This section addresses connectivity vulnerabilities that are inherent in the architecture of the Internet. These systemic vulnerabilities result from the utilization of the current PN infrastructure by the Internet composite networks. The vulnerabilities include second order effects such as availability and reliability due to outages on critical links and routing database errors. Security issues and vulnerabilities from outside influences, such as hackers, are not addressed. Internet vulnerabilities from hackers are addressed in the Electronic Threat Intrusion Report. The vulnerabilities associated with the ISPs, IXPs and Internet access connections are discussed below.
5. 1 INTERNET SERVICE PROVIDERS
As introduced in previous sections, the ISPs provide the basic backbone architecture of the Internet. The ISPs can be divided into three categories: NSPs, RSPs, and resellers. Internet vulnerabilities that are unique to each category are detailed in the following sections.
5. 1 .1 National Service Providers
The majority of the NSP links travel over dedicated lines leased from the PN carriers. PN dedicated lines travel in the same conduit as other switched PN lines. Thus, the NSP links have a physical reliability comparable to that of the carrier's network. The IEC maintain their high reliability standards through a three tier restoration architecture. This architecture is based on protocols, physical diversity, and switching algorithms. Figure 5-1 details this tiered architecture.

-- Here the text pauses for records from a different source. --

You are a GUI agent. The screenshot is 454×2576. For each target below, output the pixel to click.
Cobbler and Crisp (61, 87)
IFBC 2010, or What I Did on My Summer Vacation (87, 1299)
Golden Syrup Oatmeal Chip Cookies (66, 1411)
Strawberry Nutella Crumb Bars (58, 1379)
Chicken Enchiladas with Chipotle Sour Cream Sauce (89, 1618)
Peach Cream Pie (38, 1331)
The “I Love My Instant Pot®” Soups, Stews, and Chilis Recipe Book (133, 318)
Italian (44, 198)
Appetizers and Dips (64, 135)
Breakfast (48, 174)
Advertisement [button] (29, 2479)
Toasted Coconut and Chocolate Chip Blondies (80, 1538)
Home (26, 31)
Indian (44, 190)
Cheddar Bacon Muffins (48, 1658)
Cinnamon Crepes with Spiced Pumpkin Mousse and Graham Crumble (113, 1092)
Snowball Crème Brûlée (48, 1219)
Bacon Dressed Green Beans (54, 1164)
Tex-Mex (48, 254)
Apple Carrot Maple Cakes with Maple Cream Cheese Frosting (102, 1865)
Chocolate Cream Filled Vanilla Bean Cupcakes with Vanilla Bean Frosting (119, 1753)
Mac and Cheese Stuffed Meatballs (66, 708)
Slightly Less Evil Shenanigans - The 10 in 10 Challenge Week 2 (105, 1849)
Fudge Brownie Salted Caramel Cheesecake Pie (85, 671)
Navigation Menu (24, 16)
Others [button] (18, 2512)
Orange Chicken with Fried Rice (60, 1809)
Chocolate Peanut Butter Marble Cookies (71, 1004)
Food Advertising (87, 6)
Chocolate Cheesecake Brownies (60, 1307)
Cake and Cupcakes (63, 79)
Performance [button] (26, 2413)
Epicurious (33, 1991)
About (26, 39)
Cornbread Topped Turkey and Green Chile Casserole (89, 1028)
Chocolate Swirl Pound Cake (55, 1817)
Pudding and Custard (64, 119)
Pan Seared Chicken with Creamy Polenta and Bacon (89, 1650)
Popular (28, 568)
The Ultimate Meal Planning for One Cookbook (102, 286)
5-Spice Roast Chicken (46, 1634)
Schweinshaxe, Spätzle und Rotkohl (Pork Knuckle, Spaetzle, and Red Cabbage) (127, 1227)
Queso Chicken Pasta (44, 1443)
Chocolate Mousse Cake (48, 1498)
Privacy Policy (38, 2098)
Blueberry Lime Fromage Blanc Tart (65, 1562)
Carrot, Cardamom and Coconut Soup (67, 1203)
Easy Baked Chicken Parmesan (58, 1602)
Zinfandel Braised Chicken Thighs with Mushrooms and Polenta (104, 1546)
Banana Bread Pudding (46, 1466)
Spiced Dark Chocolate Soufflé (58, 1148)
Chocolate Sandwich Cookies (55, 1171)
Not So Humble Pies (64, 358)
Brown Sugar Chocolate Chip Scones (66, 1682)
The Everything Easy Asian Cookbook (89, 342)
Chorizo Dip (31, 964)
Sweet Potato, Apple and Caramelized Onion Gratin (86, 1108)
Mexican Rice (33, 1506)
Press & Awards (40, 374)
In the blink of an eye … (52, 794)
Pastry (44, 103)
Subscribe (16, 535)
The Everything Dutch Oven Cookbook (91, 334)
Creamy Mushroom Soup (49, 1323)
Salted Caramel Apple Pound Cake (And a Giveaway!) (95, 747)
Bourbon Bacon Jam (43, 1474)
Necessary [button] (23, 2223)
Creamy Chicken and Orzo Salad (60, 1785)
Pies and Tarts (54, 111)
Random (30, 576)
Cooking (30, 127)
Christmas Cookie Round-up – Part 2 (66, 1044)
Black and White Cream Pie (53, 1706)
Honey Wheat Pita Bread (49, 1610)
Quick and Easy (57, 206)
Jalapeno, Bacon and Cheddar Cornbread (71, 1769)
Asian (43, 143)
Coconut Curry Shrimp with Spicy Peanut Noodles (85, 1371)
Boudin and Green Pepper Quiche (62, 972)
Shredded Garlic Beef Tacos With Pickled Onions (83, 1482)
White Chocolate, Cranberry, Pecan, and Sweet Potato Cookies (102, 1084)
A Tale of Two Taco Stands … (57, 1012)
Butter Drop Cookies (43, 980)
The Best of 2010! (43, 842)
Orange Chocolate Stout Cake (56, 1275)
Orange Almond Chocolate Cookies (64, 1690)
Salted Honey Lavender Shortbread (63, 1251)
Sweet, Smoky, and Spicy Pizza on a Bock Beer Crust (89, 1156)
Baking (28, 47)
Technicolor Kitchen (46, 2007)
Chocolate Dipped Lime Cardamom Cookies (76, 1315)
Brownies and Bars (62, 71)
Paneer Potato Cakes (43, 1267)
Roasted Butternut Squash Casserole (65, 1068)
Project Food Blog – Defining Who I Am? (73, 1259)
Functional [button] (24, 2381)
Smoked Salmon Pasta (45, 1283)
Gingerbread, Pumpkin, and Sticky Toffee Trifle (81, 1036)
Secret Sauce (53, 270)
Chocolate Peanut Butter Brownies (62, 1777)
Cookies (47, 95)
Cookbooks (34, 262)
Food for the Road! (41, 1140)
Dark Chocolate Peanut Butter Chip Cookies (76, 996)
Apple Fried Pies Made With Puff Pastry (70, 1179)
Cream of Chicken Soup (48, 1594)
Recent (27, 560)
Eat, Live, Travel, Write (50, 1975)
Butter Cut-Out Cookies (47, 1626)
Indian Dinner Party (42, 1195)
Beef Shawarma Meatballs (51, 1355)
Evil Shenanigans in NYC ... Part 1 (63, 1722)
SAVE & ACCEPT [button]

The PN providers' current restoration techniques for cable cuts, the most frequent cause of outages, are not available for the dedicated lines used in the Internet. The switched-based mechanisms are not available because of the fundamental differences between switched voice and data communications. The protocol- and physical-based restoration mechanisms, however, could be employed for dedicated line failures. Each NSP needs to work closely with the PN providers to ensure that their dedicated lines are afforded these restoration techniques. For example, SONET rings are currently being deployed to increase the reliability of communications links. Traffic on a SONET ring automatically reverses its direction as a result of a cable cut. However, a PN provider may impose additional charges to add dedicated lines to a SONET ring if there are unused non-SONET protected lines available. Thus, the primary alternate routing schemes used to ensure connectivity is dependent on the NSP's routers, routing protocol, and restoration plans.
NSPs connect to multiple IXPs nationwide. Typically, an NSP's connection at each of these IXPs is non-redundant. If this connection is lost, the NSP will lose its connectivity to the IXP and the ability to exchange traffic with the other interconnected NSPs. However, if the NSP has connections to other IXPs, either regional or national, the NSP can still exchange traffic with the IXP-attached NSPs. The loss of the connection between an NSP and an IXP is critical only if the NSP does not have connections to multiple IXPs.
NSP networks are also susceptible to routing problems, such as slow convergence and routing loops. The three routing protocols discussed - BGP4, OSPF, and RIP - can affect routing within and between ISP networks. Because BGP4 is an external protocol, it can affect routing between ISPs. RIP and OSPF, which are internal protocols, will only affect an ISP's internal network.
RIP, the oldest of the three routing protocols discussed, has particular vulnerabilities that have been addressed by the newer protocols. RIP is a distance vector protocol based on hop count to the destination node. RIP routing tables contain only the single best route from origin to destination; when a better route is present, it replaces the old route. When determining the best route available, RIP only considers the hop count and not other important factors such as bandwidth and line utilization.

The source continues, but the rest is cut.